=== Data to process ===
------------------------------------
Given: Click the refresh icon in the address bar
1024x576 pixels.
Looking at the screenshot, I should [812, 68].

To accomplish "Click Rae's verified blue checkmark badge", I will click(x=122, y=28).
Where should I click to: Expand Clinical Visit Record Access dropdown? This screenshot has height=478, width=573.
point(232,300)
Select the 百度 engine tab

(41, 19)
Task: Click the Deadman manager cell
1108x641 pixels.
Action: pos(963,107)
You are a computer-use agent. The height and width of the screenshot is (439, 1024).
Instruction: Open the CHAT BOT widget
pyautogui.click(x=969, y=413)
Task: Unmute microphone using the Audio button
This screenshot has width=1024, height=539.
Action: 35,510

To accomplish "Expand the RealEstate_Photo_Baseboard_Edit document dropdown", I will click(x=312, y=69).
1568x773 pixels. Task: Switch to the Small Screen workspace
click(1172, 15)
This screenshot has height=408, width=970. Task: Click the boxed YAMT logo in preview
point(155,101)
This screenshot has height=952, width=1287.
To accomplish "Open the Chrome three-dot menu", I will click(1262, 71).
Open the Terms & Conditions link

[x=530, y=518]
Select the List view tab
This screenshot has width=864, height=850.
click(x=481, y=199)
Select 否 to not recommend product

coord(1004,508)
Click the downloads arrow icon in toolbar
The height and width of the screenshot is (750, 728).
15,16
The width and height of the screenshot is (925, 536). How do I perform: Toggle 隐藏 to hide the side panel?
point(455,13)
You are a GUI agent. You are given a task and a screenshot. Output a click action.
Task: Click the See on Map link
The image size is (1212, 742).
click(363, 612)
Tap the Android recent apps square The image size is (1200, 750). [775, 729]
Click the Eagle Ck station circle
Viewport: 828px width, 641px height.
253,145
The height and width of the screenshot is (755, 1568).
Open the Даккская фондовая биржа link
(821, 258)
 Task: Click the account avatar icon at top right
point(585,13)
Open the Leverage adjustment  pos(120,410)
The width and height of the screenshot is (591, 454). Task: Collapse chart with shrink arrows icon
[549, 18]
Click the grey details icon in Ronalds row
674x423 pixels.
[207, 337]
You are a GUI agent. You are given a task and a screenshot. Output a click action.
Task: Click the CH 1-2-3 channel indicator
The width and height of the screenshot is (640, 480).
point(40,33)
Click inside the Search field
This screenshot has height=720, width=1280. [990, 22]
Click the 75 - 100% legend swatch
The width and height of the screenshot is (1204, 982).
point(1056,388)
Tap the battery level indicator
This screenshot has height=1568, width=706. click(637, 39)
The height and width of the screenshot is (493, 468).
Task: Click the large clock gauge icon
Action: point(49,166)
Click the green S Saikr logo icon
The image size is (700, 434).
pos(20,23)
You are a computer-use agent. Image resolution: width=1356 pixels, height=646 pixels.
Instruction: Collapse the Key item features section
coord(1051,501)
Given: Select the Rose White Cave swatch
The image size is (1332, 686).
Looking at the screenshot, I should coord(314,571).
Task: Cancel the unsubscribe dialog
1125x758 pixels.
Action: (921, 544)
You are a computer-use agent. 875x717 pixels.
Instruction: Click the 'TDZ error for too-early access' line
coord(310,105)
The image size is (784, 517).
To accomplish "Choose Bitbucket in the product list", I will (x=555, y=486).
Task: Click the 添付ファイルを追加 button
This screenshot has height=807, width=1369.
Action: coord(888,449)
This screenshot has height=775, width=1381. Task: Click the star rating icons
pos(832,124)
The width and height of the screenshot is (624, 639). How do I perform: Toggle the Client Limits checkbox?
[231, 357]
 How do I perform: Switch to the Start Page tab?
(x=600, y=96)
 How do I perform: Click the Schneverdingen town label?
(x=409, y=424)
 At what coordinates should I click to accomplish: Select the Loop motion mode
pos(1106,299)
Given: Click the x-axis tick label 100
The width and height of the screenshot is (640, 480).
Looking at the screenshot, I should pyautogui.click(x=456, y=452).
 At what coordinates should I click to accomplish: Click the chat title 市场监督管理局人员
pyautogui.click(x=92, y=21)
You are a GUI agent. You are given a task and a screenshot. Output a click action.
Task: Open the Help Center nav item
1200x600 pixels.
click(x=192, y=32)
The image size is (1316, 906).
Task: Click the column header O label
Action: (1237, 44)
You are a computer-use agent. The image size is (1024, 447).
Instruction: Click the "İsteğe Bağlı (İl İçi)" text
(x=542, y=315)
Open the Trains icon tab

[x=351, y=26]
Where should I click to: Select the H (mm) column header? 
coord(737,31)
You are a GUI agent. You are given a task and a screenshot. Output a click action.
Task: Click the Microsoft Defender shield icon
------------------------------------
=== Your assignment ===
The records above should be restated word for word in their entirety.

=== Finished task ===
Given: Click the refresh icon in the address bar
1024x576 pixels.
Looking at the screenshot, I should [812, 68].

To accomplish "Click Rae's verified blue checkmark badge", I will click(x=122, y=28).
Where should I click to: Expand Clinical Visit Record Access dropdown? This screenshot has height=478, width=573.
point(232,300)
Select the 百度 engine tab

(41, 19)
Task: Click the Deadman manager cell
1108x641 pixels.
Action: pos(963,107)
You are a computer-use agent. The height and width of the screenshot is (439, 1024).
Instruction: Open the CHAT BOT widget
pyautogui.click(x=969, y=413)
Task: Unmute microphone using the Audio button
This screenshot has width=1024, height=539.
Action: 35,510

To accomplish "Expand the RealEstate_Photo_Baseboard_Edit document dropdown", I will click(x=312, y=69).
1568x773 pixels. Task: Switch to the Small Screen workspace
click(1172, 15)
This screenshot has height=408, width=970. Task: Click the boxed YAMT logo in preview
point(155,101)
This screenshot has height=952, width=1287.
To accomplish "Open the Chrome three-dot menu", I will click(1262, 71).
Open the Terms & Conditions link

[x=530, y=518]
Select the List view tab
This screenshot has width=864, height=850.
click(x=481, y=199)
Select 否 to not recommend product

coord(1004,508)
Click the downloads arrow icon in toolbar
The height and width of the screenshot is (750, 728).
15,16
The width and height of the screenshot is (925, 536). How do I perform: Toggle 隐藏 to hide the side panel?
point(455,13)
You are a GUI agent. You are given a task and a screenshot. Output a click action.
Task: Click the See on Map link
The image size is (1212, 742).
click(363, 612)
Tap the Android recent apps square The image size is (1200, 750). [775, 729]
Click the Eagle Ck station circle
Viewport: 828px width, 641px height.
253,145
The height and width of the screenshot is (755, 1568).
Open the Даккская фондовая биржа link
(821, 258)
 Task: Click the account avatar icon at top right
point(585,13)
Open the Leverage adjustment  pos(120,410)
The width and height of the screenshot is (591, 454). Task: Collapse chart with shrink arrows icon
[549, 18]
Click the grey details icon in Ronalds row
674x423 pixels.
[207, 337]
You are a GUI agent. You are given a task and a screenshot. Output a click action.
Task: Click the CH 1-2-3 channel indicator
The width and height of the screenshot is (640, 480).
point(40,33)
Click inside the Search field
This screenshot has height=720, width=1280. [990, 22]
Click the 75 - 100% legend swatch
The width and height of the screenshot is (1204, 982).
point(1056,388)
Tap the battery level indicator
This screenshot has height=1568, width=706. click(637, 39)
The height and width of the screenshot is (493, 468).
Task: Click the large clock gauge icon
Action: point(49,166)
Click the green S Saikr logo icon
The image size is (700, 434).
pos(20,23)
You are a computer-use agent. Image resolution: width=1356 pixels, height=646 pixels.
Instruction: Collapse the Key item features section
coord(1051,501)
Given: Select the Rose White Cave swatch
The image size is (1332, 686).
Looking at the screenshot, I should coord(314,571).
Task: Cancel the unsubscribe dialog
1125x758 pixels.
Action: (921, 544)
You are a computer-use agent. 875x717 pixels.
Instruction: Click the 'TDZ error for too-early access' line
coord(310,105)
The image size is (784, 517).
To accomplish "Choose Bitbucket in the product list", I will (x=555, y=486).
Task: Click the 添付ファイルを追加 button
This screenshot has height=807, width=1369.
Action: coord(888,449)
This screenshot has height=775, width=1381. Task: Click the star rating icons
pos(832,124)
The width and height of the screenshot is (624, 639). How do I perform: Toggle the Client Limits checkbox?
[231, 357]
 How do I perform: Switch to the Start Page tab?
(x=600, y=96)
 How do I perform: Click the Schneverdingen town label?
(x=409, y=424)
 At what coordinates should I click to accomplish: Select the Loop motion mode
pos(1106,299)
Given: Click the x-axis tick label 100
The width and height of the screenshot is (640, 480).
Looking at the screenshot, I should pyautogui.click(x=456, y=452).
 At what coordinates should I click to accomplish: Click the chat title 市场监督管理局人员
pyautogui.click(x=92, y=21)
You are a GUI agent. You are given a task and a screenshot. Output a click action.
Task: Open the Help Center nav item
1200x600 pixels.
click(x=192, y=32)
The image size is (1316, 906).
Task: Click the column header O label
Action: (1237, 44)
You are a computer-use agent. The image size is (1024, 447).
Instruction: Click the "İsteğe Bağlı (İl İçi)" text
(x=542, y=315)
Open the Trains icon tab

[x=351, y=26]
Where should I click to: Select the H (mm) column header? 
coord(737,31)
You are a GUI agent. You are given a task and a screenshot. Output a click action.
Task: Click the Microsoft Defender shield icon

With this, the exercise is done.